WHAT TO DO ▸
Copy the lines of the data below verbatim, starting with the line that contains "Where should I click to: Check" and ending after the line that contains "coord(117,460)".

** BEGIN ITEMS **

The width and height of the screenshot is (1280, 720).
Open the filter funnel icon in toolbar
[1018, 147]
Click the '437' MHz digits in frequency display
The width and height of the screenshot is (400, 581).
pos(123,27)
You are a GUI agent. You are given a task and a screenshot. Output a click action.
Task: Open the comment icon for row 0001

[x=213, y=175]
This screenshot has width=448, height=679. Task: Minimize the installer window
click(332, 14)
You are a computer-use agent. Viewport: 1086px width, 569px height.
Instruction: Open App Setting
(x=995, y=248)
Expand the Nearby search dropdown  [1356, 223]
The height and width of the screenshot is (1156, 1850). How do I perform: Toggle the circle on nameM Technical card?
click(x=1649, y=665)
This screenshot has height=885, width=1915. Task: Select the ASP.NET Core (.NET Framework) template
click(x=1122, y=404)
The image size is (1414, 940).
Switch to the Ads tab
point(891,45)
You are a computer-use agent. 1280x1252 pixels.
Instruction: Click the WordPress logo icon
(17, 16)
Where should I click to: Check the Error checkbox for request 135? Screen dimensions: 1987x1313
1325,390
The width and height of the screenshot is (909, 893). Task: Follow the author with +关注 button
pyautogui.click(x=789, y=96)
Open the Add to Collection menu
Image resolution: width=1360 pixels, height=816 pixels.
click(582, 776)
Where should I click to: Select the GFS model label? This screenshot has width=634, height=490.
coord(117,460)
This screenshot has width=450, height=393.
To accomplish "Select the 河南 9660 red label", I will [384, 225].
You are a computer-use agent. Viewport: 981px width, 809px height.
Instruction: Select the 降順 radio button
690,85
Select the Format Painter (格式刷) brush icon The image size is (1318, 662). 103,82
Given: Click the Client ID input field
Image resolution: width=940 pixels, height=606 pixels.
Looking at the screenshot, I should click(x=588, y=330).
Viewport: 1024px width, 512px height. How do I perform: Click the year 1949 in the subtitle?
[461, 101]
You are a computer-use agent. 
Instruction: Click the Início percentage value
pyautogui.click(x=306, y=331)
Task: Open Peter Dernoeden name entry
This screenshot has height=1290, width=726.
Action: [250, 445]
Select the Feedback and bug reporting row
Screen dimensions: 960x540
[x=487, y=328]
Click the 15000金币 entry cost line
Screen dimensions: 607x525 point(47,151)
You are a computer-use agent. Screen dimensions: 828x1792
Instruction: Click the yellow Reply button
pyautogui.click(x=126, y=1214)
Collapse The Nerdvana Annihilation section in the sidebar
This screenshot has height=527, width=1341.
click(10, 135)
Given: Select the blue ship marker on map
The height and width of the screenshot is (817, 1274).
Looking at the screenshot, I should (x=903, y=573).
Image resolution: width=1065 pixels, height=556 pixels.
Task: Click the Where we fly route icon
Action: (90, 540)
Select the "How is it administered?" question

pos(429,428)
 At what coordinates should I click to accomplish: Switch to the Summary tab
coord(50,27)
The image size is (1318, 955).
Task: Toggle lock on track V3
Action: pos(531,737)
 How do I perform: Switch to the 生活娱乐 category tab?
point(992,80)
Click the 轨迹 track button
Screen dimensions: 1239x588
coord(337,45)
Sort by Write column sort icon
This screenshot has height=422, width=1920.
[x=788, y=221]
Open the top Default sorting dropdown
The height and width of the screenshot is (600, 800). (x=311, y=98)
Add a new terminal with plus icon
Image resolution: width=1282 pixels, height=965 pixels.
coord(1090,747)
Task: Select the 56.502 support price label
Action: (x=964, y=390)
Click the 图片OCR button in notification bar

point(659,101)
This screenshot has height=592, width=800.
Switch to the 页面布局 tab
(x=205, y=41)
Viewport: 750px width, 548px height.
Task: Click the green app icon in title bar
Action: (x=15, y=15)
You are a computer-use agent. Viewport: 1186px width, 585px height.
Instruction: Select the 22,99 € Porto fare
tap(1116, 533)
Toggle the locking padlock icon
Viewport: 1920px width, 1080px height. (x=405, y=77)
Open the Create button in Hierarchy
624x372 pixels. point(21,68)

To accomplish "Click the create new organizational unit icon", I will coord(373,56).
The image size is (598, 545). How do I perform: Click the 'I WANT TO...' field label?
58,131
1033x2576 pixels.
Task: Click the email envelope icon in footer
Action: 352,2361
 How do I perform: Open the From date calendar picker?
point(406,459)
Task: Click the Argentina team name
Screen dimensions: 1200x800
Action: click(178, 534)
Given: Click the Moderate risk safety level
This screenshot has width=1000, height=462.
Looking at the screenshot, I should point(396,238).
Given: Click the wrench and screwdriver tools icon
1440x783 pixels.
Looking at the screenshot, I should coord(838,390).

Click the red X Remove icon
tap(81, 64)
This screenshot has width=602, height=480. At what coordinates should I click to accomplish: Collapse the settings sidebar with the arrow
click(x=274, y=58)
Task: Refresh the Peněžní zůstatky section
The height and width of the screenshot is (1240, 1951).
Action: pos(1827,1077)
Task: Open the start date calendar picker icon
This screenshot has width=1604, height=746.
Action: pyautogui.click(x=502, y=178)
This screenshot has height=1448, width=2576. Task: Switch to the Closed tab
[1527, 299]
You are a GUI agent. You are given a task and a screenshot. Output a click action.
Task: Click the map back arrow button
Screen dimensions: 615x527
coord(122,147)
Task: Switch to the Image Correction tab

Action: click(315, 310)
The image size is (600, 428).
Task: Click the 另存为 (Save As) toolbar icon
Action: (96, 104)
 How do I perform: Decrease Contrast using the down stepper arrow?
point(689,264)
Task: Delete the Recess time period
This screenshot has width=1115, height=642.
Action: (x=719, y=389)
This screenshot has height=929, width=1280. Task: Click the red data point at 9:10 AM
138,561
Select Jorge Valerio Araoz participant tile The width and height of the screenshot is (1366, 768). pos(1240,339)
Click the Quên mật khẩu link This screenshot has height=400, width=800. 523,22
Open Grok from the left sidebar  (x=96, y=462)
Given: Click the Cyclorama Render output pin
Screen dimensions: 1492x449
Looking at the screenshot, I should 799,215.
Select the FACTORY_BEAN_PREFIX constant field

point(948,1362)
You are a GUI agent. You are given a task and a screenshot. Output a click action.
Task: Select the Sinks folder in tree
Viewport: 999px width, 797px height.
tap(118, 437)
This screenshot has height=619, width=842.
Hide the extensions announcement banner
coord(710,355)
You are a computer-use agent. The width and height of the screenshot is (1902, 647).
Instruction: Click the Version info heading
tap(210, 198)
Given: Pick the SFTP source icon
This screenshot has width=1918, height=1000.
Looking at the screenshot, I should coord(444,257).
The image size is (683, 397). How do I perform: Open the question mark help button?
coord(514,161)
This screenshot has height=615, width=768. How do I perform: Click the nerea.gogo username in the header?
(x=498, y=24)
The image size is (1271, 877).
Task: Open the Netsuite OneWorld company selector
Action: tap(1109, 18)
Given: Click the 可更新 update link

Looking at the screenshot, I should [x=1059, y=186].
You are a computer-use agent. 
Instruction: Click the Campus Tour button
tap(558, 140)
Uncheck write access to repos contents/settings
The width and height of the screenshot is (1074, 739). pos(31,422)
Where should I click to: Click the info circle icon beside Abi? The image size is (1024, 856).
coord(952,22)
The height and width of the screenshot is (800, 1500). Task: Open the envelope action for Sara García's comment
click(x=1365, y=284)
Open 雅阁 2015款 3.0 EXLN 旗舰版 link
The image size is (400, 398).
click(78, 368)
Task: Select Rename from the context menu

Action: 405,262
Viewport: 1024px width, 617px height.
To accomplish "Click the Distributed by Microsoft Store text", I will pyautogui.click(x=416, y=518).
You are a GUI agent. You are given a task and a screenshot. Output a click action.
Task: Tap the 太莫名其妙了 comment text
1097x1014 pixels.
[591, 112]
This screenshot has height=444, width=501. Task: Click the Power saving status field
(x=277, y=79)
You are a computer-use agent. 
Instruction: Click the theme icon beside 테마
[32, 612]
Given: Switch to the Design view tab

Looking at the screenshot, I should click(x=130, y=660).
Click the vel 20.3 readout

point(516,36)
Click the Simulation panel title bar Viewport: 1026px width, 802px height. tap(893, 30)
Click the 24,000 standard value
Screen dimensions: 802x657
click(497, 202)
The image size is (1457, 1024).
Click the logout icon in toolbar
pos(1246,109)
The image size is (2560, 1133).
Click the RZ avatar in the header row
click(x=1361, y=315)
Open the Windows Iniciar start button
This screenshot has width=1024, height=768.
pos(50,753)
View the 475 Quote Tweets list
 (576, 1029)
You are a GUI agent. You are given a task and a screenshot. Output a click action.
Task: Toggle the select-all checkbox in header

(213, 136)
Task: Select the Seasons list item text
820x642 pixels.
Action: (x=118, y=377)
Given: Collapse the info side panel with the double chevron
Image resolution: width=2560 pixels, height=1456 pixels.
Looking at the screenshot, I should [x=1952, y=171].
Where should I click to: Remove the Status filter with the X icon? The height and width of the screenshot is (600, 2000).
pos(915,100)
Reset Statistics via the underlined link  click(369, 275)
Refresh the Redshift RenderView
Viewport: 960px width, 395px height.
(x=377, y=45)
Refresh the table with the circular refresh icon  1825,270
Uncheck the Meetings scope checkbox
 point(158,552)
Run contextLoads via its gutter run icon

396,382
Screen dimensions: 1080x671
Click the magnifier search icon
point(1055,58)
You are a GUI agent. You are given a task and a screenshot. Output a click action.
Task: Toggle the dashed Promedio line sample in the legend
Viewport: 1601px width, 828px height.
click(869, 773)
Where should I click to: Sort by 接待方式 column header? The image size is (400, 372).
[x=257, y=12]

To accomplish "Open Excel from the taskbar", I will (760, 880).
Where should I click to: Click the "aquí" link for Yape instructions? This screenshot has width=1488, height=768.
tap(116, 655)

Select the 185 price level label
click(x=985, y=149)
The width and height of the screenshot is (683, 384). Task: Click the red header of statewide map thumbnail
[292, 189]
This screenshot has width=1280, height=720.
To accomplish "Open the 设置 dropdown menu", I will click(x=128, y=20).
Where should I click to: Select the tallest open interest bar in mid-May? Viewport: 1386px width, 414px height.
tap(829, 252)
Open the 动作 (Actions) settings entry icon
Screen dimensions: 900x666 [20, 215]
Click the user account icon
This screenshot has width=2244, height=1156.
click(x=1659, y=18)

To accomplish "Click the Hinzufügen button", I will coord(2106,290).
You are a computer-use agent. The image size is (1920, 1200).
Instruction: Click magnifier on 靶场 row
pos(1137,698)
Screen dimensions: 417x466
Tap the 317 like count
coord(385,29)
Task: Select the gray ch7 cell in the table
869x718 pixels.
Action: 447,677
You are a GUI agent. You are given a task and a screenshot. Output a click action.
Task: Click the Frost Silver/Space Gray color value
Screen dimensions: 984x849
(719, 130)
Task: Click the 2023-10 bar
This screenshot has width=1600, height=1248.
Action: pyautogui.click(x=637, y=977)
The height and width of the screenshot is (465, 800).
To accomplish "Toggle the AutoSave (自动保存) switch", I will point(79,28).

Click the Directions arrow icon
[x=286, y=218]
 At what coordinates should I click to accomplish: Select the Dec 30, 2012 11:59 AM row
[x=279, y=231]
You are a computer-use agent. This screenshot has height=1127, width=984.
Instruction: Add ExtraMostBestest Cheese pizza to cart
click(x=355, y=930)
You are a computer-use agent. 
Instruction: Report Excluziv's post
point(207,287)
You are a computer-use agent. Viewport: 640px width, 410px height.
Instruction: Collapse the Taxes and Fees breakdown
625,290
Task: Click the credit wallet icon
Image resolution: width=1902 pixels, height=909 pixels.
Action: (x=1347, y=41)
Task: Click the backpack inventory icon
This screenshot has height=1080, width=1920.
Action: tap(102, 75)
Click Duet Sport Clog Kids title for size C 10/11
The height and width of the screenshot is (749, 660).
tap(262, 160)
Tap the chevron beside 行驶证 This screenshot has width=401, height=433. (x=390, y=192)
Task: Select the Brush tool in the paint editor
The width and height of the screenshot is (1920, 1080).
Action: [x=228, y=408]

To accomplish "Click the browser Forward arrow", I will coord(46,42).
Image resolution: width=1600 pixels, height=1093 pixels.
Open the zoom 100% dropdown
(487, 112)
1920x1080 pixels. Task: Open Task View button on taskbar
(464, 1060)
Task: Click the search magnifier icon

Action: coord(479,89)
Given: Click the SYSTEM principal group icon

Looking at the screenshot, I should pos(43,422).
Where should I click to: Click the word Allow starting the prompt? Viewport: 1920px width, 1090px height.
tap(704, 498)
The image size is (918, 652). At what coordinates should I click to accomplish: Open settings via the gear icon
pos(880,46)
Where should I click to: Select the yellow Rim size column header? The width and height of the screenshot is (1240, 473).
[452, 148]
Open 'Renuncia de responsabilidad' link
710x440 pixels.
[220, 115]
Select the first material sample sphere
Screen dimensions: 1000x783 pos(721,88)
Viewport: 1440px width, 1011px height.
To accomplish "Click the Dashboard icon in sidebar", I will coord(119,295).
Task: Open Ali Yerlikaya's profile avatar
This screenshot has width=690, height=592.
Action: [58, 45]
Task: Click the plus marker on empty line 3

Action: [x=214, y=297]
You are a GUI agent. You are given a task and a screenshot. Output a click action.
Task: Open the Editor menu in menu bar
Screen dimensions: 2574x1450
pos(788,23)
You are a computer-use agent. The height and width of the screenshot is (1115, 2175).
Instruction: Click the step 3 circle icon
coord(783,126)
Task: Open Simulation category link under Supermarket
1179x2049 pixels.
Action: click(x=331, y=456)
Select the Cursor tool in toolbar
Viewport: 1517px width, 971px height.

** END ITEMS **

REPLY ▸
Where should I click to: Check the Error checkbox for request 135? Screen dimensions: 1987x1313
1325,390
The width and height of the screenshot is (909, 893). Task: Follow the author with +关注 button
pyautogui.click(x=789, y=96)
Open the Add to Collection menu
Image resolution: width=1360 pixels, height=816 pixels.
click(582, 776)
Where should I click to: Select the GFS model label? This screenshot has width=634, height=490.
coord(117,460)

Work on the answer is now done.